SNMP support and ping alarms:
If you are responsible for both telecom and IP equipment, consolidate all your management on one system. Check if IP equipment is still available or if it is unreachable through the network with ping alarms. SNMP means that widely used and full-featured SNMP manager software is available for alarm management.
Almost everybody knows how to use a Web browser. Modern browsers are fast, intuitive. and easy to use. A web-based alarm management interface will make sure all your field techs can access your alarm system from any computer at practically any location.
Pager and e-mail notifications:
Pager and e-mail notifications let your field techs respond to alarms while they are still in the field. This speeds up repair time and reduces windshield time. Look for a system with SMS support, which can send detailed alarm notifications to alpha pagers, cell phones, and PDAs. Almost everyone has an internet connect phone now a day, this means that notifications sent through SMS is sure to be received by someone.
Alarm correction instructions:
Detailed instructions included in alarm notifications ensure that system operators, without extra training, will know precisely what to do and who to call if an alarm happens.

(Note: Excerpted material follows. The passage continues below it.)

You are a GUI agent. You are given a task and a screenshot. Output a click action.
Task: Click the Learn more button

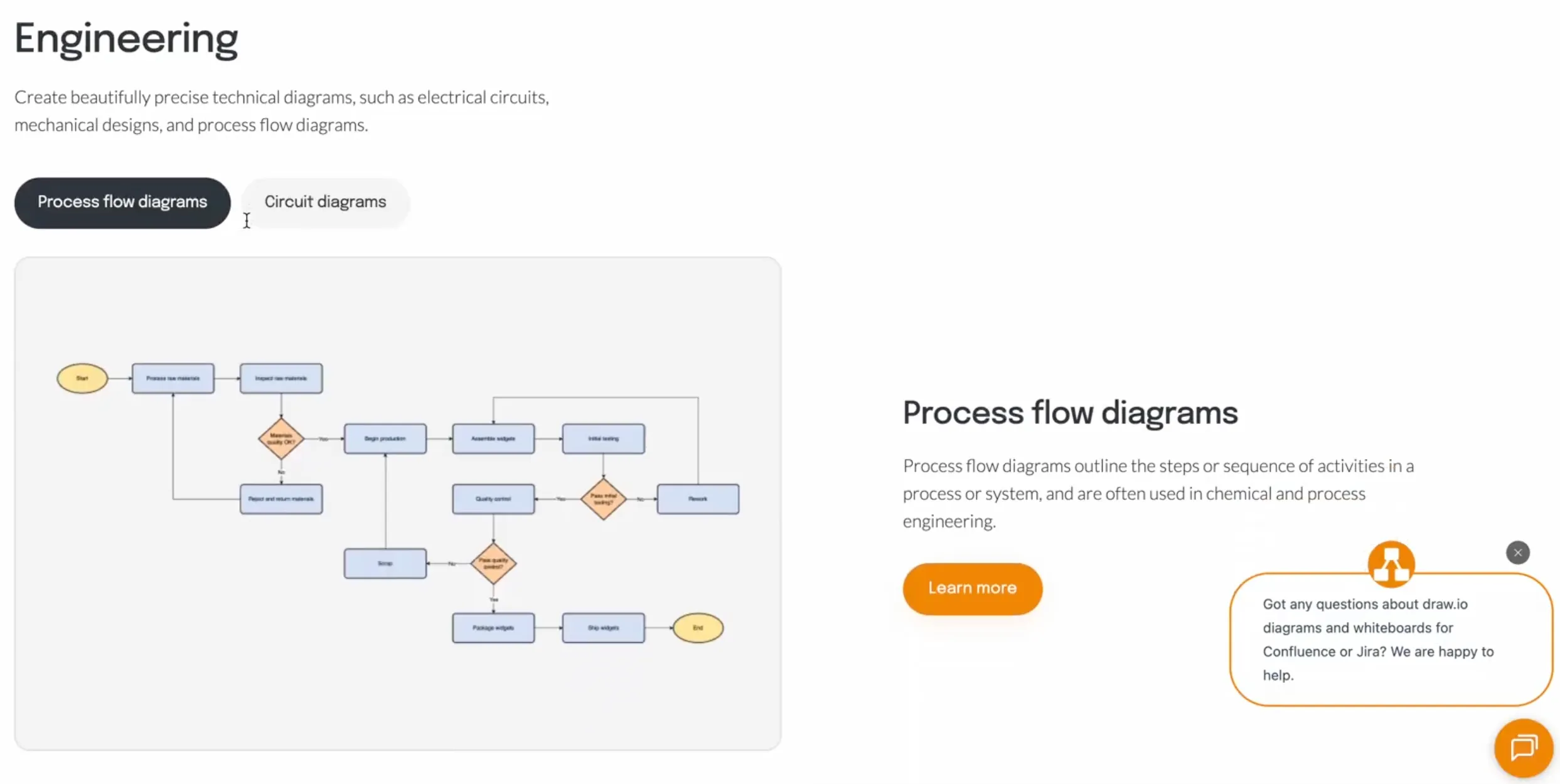pos(972,588)
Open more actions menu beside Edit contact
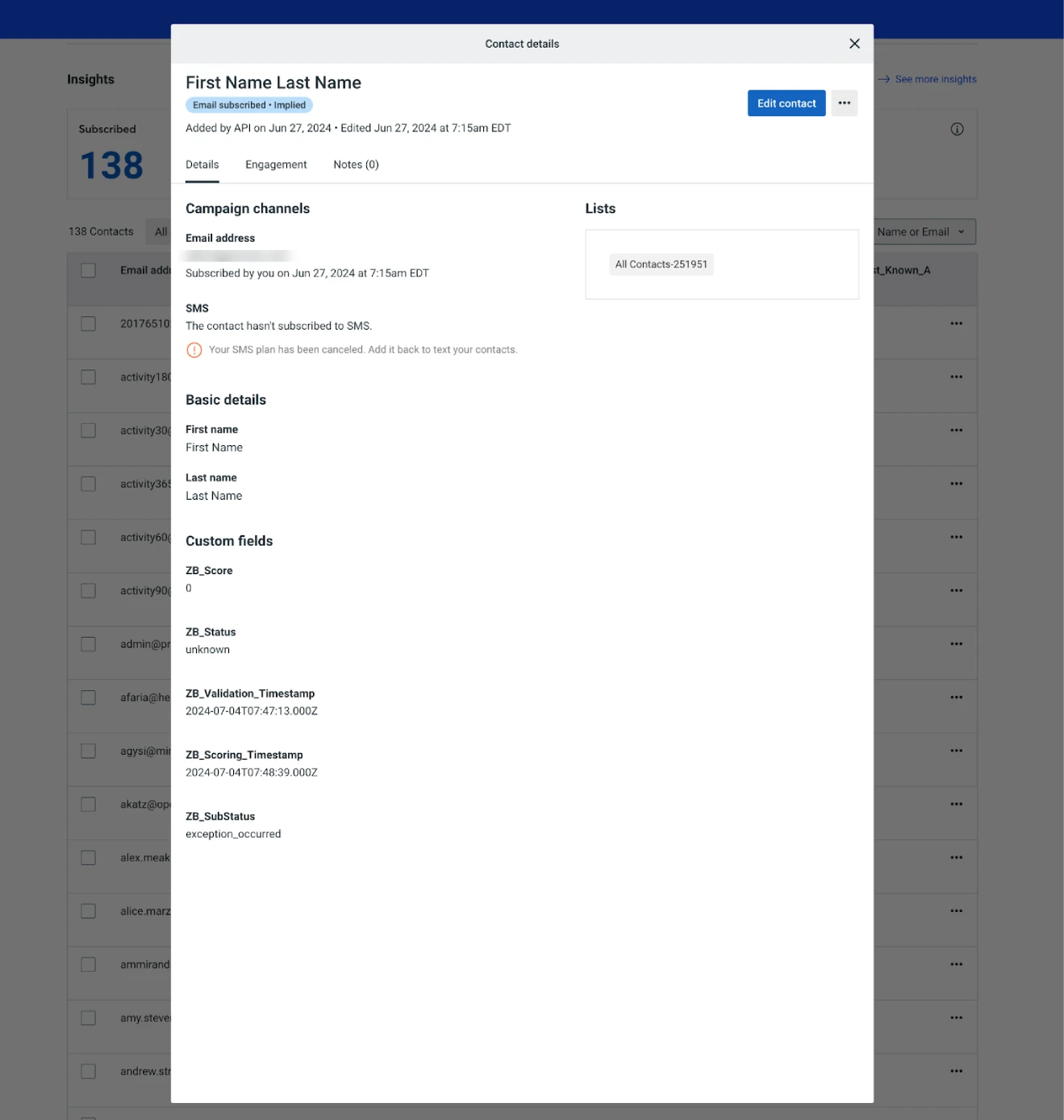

No more guesswork or assumptions are needed when there is detailed instructions for resolution of the alarm.
Detailed alarm notifications:
Summary "major/minor" alarms do not give enough information to make dispatch decisions. Alarm notifications should provide detailed information. Detailed information should contain all the information required for successfully clearing the alarm without any guesswork. Look for a network alarm management system that includes detailed diagnostic information in each alarm.
History and trend analysis:
An alarm history will help you keep track of when alarms happen. It will also provide crucial information for trend analysis. Identify problem areas and eliminate recurring problems with a system that keeps a complete alarm history that's exportable for trend analysis.
Custom combination alarms:
A low battery is not a serious problem and neither is a failed generator, but they are pretty serious when they occur at the same time. Look for a system that can spot critical alarm combinations.
Nuisance alarm filtering:
Even the best NOC staff will stop taking alarms seriously if they are bombarded with status alerts, oscillating conditions, and unimportant alarms. Look for a system that can filter these nuisance alarms out from critical and more pressing alarms.
Root cause analysis:
Finding the underlying cause between alarm cascades can take hours of patient detective work. Look for a system that can automatically correlate repeated combinations of alarms. This will save the frustration and hassle of searching endlessly for the root cause of a problem.
A large, complex network can create a huge cascade of alarms. Some are not immediately important but others are critical and crucial. Look for a system that can automatically sort and prioritize this flood of information for you.